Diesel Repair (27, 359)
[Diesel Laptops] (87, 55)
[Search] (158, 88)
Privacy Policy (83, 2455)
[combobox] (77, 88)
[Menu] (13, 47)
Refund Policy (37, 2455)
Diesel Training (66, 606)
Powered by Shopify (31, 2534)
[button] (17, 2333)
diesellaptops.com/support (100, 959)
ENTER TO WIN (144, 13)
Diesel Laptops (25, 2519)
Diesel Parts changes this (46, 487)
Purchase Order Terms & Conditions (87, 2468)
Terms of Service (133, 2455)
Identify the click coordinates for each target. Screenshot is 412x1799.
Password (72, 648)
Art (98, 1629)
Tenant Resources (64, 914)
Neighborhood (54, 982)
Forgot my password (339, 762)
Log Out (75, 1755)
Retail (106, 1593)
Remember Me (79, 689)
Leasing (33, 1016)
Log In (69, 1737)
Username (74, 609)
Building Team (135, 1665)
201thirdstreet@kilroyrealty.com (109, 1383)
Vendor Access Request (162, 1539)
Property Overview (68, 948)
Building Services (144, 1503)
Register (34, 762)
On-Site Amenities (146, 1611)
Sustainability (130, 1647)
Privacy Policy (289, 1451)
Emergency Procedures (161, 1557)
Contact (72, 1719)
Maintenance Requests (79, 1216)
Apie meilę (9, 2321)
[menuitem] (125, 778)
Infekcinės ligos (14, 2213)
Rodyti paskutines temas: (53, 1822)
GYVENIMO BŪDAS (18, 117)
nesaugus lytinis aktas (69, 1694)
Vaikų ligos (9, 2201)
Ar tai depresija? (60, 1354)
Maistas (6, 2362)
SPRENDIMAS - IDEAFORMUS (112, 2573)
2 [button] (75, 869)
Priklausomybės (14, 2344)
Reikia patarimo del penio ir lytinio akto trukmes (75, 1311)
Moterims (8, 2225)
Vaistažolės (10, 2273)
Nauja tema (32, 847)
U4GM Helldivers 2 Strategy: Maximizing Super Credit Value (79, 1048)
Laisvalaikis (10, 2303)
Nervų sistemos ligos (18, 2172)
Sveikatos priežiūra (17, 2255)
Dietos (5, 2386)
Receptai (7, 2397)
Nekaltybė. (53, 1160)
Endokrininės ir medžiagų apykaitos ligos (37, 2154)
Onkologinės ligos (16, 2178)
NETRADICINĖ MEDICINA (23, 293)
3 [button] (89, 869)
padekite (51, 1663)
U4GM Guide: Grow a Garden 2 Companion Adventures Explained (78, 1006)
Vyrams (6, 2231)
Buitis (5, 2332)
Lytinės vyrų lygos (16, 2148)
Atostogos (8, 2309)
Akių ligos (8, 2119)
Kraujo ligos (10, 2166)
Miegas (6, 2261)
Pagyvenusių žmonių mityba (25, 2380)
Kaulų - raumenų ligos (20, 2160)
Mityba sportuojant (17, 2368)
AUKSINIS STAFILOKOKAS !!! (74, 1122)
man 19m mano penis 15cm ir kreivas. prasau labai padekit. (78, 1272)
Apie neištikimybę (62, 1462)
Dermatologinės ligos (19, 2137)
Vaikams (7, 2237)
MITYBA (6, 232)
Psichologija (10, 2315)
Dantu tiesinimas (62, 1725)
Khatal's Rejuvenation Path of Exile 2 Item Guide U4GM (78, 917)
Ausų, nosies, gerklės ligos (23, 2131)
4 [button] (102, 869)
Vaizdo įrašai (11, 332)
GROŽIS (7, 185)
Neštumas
- - -
**What is expected**
Everything from the line containing "Miegas (6, 2261)" through the line containing "Ausų, nosies, gerklės ligos (23, 2131)" in the material above should be retyped exactly, both ends included, and nothing more.

**Output for this task**
Miegas (6, 2261)
Pagyvenusių žmonių mityba (25, 2380)
Kaulų - raumenų ligos (20, 2160)
Mityba sportuojant (17, 2368)
AUKSINIS STAFILOKOKAS !!! (74, 1122)
man 19m mano penis 15cm ir kreivas. prasau labai padekit. (78, 1272)
Apie neištikimybę (62, 1462)
Dermatologinės ligos (19, 2137)
Vaikams (7, 2237)
MITYBA (6, 232)
Psichologija (10, 2315)
Dantu tiesinimas (62, 1725)
Khatal's Rejuvenation Path of Exile 2 Item Guide U4GM (78, 917)
Ausų, nosies, gerklės ligos (23, 2131)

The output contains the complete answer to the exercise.